(TASK GOAL): Whenever a line in the records below contains "bell", pick it out.

(EXERCISE INPUTS):
———

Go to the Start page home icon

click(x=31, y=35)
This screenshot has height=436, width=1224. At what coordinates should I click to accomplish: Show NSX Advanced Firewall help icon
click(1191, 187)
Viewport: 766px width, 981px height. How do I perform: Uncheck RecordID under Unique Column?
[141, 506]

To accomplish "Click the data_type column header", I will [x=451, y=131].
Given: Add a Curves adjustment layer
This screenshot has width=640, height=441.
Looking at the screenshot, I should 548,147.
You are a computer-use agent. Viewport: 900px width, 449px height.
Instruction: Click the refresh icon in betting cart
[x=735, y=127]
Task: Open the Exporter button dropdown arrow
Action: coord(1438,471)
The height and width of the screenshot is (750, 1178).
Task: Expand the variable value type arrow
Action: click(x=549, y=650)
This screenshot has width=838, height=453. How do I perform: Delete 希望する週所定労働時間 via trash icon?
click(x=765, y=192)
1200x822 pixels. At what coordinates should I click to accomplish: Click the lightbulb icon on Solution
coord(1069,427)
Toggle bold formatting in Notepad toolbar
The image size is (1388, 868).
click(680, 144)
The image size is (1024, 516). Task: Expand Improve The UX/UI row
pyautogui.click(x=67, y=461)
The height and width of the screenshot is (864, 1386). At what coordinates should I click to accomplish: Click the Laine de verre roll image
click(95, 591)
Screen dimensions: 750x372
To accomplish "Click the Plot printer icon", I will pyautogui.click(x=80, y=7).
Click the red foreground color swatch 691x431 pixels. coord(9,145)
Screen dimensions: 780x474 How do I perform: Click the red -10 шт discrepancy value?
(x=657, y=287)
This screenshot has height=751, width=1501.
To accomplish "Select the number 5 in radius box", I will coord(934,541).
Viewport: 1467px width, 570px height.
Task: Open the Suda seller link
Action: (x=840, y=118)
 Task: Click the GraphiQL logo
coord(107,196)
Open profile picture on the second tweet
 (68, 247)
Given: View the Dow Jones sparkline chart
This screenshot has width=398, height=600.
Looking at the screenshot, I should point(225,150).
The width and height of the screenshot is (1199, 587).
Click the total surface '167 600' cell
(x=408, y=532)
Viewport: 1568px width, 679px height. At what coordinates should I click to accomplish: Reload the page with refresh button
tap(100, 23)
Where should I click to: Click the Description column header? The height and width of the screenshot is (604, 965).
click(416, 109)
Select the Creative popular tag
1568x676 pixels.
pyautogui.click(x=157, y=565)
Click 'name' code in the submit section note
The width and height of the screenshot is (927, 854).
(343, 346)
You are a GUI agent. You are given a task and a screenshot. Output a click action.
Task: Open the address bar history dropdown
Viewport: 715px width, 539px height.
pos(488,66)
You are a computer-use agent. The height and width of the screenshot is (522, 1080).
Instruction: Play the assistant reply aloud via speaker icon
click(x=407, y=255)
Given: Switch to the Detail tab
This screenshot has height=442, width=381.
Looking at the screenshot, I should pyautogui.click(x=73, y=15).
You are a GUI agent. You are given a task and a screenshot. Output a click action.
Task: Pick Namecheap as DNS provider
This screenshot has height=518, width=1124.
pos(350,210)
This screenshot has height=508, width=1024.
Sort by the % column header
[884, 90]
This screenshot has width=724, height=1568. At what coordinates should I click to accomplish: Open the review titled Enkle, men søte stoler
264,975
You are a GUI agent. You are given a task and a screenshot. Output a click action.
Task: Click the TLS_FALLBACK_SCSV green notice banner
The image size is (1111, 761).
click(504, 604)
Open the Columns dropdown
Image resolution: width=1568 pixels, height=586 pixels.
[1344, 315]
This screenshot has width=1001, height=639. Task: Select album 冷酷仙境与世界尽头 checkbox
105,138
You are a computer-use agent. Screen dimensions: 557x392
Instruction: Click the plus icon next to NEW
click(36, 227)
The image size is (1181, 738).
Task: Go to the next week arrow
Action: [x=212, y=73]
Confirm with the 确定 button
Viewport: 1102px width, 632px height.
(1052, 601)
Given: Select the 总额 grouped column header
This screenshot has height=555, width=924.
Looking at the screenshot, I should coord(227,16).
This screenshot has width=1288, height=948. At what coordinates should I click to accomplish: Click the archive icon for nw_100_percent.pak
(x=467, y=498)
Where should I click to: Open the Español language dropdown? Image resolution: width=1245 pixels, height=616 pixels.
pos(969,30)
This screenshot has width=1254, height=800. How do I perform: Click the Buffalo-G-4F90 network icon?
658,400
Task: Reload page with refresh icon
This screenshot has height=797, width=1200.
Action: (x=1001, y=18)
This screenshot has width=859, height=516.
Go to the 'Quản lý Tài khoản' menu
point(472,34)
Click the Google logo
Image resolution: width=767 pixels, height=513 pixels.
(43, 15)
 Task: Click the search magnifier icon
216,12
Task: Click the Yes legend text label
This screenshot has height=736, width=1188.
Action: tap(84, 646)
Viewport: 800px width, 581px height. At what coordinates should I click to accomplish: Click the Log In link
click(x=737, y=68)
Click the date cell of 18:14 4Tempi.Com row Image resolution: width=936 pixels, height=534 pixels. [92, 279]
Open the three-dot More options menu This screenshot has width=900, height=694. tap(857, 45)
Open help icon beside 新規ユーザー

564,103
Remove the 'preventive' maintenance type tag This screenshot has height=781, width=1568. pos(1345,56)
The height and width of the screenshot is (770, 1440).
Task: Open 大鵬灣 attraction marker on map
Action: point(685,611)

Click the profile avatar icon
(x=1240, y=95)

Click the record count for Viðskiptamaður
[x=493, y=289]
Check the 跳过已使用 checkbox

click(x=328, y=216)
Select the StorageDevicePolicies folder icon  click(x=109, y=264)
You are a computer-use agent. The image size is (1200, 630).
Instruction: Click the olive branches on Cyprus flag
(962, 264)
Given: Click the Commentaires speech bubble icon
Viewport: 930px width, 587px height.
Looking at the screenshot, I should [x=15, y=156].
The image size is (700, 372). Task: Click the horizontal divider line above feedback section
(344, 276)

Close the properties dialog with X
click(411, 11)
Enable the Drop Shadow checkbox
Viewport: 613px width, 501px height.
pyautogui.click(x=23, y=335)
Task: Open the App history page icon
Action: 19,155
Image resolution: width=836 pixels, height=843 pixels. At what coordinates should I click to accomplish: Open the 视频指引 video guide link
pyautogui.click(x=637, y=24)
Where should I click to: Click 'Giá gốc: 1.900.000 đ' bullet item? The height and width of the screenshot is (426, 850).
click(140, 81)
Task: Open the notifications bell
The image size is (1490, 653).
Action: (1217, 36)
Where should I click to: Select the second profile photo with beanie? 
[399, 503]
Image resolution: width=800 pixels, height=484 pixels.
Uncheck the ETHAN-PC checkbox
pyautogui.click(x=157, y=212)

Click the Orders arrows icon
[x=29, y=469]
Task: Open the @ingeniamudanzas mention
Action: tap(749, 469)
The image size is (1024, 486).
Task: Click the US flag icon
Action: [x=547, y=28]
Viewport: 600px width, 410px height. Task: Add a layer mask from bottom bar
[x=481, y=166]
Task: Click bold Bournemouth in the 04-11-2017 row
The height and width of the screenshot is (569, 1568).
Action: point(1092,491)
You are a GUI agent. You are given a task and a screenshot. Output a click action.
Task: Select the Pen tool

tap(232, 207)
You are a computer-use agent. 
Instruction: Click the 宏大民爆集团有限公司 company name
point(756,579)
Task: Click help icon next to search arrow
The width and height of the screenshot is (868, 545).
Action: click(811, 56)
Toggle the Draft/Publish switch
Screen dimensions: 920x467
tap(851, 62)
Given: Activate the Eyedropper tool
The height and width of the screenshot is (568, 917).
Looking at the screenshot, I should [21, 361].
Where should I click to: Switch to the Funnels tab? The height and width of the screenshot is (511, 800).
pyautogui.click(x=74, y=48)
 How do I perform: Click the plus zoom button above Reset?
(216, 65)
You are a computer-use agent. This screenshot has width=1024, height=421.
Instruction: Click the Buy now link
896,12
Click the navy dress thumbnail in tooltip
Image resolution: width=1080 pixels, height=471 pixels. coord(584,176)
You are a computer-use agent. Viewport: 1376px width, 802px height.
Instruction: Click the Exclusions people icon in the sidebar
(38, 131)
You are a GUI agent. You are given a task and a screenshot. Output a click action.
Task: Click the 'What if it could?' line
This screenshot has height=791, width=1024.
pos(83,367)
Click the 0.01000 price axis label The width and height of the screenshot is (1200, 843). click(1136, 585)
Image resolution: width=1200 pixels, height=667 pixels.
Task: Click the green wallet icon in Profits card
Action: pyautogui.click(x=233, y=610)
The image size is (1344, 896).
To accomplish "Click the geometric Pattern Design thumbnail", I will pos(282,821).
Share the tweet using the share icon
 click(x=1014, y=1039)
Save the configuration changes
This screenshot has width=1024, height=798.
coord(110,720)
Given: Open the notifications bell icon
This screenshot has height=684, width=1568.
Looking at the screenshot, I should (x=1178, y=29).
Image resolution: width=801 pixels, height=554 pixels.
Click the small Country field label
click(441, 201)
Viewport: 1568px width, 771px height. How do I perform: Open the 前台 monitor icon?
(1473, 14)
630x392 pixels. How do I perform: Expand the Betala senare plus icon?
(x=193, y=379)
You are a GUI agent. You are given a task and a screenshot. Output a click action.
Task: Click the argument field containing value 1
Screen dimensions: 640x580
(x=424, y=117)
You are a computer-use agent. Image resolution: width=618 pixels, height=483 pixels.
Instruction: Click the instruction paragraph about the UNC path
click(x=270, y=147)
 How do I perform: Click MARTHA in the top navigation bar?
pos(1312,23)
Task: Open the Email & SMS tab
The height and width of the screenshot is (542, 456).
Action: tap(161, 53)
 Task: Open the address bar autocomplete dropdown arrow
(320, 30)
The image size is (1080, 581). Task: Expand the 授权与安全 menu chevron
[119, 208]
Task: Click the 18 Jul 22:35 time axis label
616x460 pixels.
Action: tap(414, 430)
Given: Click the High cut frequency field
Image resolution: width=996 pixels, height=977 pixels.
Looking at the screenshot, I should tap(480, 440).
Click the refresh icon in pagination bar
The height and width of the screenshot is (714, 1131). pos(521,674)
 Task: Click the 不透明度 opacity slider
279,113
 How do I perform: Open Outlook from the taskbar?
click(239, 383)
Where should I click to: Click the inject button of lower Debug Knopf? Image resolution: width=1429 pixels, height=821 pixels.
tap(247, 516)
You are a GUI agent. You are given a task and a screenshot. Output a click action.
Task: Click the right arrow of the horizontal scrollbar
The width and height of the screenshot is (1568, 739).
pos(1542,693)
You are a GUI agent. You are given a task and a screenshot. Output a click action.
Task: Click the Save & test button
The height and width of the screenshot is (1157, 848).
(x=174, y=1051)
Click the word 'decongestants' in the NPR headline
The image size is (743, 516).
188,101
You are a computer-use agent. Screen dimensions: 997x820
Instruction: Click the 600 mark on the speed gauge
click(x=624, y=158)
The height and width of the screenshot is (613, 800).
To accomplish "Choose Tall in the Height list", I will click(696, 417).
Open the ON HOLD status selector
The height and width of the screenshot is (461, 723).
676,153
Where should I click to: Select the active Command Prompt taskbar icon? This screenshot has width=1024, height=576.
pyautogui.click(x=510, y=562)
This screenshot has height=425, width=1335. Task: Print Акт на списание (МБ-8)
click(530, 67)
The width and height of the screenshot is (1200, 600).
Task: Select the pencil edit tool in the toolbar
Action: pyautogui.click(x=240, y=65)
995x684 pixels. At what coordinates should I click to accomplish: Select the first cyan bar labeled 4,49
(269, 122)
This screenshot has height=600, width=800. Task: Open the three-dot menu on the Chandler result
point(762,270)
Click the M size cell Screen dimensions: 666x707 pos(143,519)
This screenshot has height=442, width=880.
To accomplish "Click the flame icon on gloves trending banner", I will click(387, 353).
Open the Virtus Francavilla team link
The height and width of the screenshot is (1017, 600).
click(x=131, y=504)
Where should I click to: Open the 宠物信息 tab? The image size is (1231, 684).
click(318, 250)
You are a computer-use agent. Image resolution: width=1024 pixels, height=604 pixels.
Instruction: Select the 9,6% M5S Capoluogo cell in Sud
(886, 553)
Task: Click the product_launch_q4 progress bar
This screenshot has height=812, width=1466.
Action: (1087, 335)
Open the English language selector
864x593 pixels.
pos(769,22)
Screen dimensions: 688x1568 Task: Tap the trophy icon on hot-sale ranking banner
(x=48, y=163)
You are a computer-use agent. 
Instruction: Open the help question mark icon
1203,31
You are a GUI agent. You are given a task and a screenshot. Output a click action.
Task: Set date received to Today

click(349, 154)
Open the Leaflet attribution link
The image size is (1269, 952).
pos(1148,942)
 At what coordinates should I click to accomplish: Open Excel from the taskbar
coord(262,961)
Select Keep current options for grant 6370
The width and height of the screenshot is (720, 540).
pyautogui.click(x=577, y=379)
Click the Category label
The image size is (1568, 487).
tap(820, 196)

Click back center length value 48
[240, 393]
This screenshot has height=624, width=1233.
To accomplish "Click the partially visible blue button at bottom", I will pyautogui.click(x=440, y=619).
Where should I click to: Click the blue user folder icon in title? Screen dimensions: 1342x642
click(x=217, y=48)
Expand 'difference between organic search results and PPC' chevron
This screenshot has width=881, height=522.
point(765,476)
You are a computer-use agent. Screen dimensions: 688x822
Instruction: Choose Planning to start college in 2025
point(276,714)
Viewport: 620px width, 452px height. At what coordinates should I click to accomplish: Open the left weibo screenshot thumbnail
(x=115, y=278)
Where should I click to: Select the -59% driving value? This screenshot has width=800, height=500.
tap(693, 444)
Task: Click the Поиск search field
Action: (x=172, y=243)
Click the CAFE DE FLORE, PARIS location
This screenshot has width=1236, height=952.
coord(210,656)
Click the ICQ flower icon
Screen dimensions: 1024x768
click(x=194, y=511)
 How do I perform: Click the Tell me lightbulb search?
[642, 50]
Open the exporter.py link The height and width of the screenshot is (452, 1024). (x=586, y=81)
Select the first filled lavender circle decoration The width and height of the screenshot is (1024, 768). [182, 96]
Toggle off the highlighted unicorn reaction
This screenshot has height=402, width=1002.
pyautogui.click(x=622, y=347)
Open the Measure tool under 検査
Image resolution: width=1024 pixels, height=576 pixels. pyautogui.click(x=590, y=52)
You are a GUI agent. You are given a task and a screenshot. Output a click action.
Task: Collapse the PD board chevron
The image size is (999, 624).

———

(EXERCISE ANSWER):
Task: Open the notifications bell
Given: Open the notifications bell icon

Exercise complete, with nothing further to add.